As for the remake, I obviously haven't seen it. But I was actually really behind the decision to cast Colin Farrell. Since the character is supposed to be an ultra-lusty seducer, I think he could easily best Sarandon's performance in the original. Sarandon's Dandridge wasn't scary, he was more wise and worldly I guess. Whereas Farrell is often if not usually intense, very brooding, and I'd believe he could have any woman he wanted. But nobody can replace William Ragsdale in my mind. You just buy his ultra-cleancut quality. But, even then, I find the original has a few kinks in it. Though I love Ragsdale, he was a little too dopey. I don't think that explains it right there but there's something fundamentally off about (just one example) the moment where he tries to stand up to Dandridge at the club and he has to say a line like, "you can't kill me here." I kinda feel like suddenly we've entered adventure battle territory, if that makes any sense. Dandridge becomes less of a boogeyman and more of a bully. "_Leave her alone, you meany!_" You see where I'm going with this?

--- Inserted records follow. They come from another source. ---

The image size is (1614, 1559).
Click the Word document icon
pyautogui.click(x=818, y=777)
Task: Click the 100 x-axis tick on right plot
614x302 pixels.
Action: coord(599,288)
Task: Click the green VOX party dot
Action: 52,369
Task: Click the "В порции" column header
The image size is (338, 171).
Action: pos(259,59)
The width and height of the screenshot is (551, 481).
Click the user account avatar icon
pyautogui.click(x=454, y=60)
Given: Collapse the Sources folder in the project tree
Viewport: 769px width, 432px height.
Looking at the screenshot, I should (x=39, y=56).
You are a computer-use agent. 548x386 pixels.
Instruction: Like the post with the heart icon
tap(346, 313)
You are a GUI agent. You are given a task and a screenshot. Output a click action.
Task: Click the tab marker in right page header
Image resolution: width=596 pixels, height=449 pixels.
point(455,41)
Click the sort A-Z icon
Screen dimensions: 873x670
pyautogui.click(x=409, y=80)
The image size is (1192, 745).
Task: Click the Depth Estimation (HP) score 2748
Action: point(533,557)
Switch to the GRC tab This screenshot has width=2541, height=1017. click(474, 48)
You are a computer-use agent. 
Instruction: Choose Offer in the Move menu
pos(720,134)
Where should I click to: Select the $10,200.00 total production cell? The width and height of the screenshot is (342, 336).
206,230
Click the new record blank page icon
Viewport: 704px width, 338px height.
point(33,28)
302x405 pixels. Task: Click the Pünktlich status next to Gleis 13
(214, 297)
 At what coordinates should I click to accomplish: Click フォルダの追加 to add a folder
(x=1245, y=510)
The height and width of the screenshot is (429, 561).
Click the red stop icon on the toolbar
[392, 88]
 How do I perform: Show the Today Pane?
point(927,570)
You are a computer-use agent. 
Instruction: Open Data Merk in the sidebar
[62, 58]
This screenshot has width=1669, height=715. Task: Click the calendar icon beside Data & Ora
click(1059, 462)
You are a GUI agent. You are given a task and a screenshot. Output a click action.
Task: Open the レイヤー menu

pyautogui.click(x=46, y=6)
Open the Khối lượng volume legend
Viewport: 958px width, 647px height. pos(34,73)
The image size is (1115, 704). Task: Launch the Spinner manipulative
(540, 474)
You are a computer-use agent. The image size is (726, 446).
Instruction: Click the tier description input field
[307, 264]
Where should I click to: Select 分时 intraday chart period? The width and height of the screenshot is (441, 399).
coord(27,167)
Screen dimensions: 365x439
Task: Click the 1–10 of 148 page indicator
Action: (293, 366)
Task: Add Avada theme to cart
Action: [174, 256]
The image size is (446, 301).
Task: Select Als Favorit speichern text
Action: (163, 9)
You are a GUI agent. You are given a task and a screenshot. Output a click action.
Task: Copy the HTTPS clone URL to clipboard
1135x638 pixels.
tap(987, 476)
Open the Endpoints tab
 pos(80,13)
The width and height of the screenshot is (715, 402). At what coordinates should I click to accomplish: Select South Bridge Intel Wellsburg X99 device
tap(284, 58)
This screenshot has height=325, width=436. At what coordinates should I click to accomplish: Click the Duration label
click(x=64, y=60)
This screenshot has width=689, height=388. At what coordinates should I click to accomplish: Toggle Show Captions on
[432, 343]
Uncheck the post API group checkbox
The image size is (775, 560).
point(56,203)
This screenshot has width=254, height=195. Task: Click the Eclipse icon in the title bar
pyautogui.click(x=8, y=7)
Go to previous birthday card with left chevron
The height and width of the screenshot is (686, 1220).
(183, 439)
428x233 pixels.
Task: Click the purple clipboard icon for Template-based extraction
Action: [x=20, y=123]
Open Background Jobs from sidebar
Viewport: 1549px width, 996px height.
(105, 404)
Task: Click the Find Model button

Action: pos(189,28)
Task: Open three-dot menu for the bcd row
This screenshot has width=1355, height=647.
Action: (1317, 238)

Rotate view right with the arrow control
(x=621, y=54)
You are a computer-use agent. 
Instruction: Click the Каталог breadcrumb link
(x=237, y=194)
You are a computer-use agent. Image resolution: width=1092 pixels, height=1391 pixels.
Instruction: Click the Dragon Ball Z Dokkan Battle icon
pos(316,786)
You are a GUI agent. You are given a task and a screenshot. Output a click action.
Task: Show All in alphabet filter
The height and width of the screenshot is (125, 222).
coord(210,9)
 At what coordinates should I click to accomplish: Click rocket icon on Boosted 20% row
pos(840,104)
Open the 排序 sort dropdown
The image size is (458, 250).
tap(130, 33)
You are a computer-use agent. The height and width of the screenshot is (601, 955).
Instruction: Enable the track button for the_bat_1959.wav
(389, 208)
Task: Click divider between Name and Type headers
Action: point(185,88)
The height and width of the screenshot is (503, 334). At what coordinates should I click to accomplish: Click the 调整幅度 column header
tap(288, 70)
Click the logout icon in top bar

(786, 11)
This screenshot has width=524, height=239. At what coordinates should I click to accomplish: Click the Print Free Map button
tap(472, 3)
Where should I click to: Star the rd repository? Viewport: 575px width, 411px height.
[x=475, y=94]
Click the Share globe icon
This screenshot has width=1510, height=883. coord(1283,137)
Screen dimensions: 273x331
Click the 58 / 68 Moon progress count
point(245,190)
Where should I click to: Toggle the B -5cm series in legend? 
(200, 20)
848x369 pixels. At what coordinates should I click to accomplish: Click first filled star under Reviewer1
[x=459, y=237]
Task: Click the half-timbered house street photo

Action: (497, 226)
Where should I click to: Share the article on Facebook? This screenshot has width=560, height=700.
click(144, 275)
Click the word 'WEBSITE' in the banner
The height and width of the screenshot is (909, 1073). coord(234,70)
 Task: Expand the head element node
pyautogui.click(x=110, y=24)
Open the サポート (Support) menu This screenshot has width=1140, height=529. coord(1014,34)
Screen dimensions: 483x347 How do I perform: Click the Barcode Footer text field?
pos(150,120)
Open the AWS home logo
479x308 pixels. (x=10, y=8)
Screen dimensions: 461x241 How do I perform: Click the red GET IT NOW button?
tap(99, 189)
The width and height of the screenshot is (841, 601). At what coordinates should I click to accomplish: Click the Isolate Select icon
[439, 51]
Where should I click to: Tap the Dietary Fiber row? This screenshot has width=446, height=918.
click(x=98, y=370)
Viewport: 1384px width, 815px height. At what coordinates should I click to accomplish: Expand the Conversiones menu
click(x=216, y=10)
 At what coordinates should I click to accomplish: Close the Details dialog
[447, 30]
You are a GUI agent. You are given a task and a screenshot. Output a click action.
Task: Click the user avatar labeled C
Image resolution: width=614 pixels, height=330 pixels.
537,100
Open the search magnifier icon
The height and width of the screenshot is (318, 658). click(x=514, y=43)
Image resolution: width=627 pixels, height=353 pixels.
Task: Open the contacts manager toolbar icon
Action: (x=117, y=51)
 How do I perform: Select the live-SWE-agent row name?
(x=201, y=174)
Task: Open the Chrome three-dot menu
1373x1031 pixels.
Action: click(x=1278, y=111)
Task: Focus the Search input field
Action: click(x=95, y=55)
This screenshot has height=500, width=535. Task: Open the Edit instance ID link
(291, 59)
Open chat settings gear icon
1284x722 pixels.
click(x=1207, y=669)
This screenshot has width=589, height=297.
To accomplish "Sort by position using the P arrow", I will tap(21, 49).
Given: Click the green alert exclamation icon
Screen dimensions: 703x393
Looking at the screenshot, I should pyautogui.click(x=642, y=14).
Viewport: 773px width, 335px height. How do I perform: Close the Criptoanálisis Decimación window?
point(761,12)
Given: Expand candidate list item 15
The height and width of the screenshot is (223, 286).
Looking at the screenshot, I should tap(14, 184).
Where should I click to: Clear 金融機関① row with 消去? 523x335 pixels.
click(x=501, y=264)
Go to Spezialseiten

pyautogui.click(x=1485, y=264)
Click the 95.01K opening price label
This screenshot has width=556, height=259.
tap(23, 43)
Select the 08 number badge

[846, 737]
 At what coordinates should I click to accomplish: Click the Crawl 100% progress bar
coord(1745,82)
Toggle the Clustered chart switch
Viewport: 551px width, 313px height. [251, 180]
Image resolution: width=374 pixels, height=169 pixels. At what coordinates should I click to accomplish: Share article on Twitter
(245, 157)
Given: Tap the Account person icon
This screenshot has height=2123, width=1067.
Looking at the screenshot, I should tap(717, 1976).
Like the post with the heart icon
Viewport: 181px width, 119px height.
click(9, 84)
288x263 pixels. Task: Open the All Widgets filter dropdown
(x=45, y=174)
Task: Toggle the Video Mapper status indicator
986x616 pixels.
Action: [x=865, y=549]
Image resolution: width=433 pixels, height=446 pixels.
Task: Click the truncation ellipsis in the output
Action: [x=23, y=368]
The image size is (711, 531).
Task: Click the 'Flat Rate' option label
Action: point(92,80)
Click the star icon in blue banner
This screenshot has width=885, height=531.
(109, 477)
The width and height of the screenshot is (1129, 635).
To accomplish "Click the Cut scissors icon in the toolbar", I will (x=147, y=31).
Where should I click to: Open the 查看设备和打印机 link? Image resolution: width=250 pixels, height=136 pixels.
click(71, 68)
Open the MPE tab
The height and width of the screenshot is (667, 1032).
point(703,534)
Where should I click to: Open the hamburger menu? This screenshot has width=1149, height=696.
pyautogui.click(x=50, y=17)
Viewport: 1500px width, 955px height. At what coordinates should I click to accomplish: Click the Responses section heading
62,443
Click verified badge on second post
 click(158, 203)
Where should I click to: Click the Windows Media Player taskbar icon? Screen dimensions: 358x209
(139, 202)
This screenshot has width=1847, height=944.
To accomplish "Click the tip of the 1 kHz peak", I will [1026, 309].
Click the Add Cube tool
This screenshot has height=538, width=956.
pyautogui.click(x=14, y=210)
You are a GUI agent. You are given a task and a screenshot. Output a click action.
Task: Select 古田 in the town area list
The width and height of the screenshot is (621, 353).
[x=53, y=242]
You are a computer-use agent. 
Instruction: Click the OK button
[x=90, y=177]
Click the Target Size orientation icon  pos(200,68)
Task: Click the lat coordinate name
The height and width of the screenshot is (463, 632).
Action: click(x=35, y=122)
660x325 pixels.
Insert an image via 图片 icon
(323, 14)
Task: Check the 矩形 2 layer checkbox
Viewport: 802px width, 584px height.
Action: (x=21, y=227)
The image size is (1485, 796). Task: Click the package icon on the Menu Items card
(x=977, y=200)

Ragsdale was great considering what Tom Holland wanted, it's the movie's portrayal of the character that could use some work. I like Amanda Bearse but her character was a bore. Definitely room for improvement there. "Evil Ed" was fun as a vampire but as a human, he had nothing going on. He's a nerd? A childlike, little-brother nerd type who you have to figure can't get a date. Meanwhile, the actor is pretty widely rumored to be gay and the dialogue in the famous "take my hand" scene is very probing of something we're not given an explanation for. I assumed, as I think anyone would, that he was trying to rid Ed of the burden and fear of coming out. One of the few things they could never beat is the music from the original film. And the club dancing / seduction scene. They kinda go hand-in-hand. As for Peter Vincent, well... I like Roddy McDowall. No opinion apart from that.

I will probably skip the remake unless by some miracle it just shows up on Netflix: Watch Instant within a couple months of the DVD's release.


----------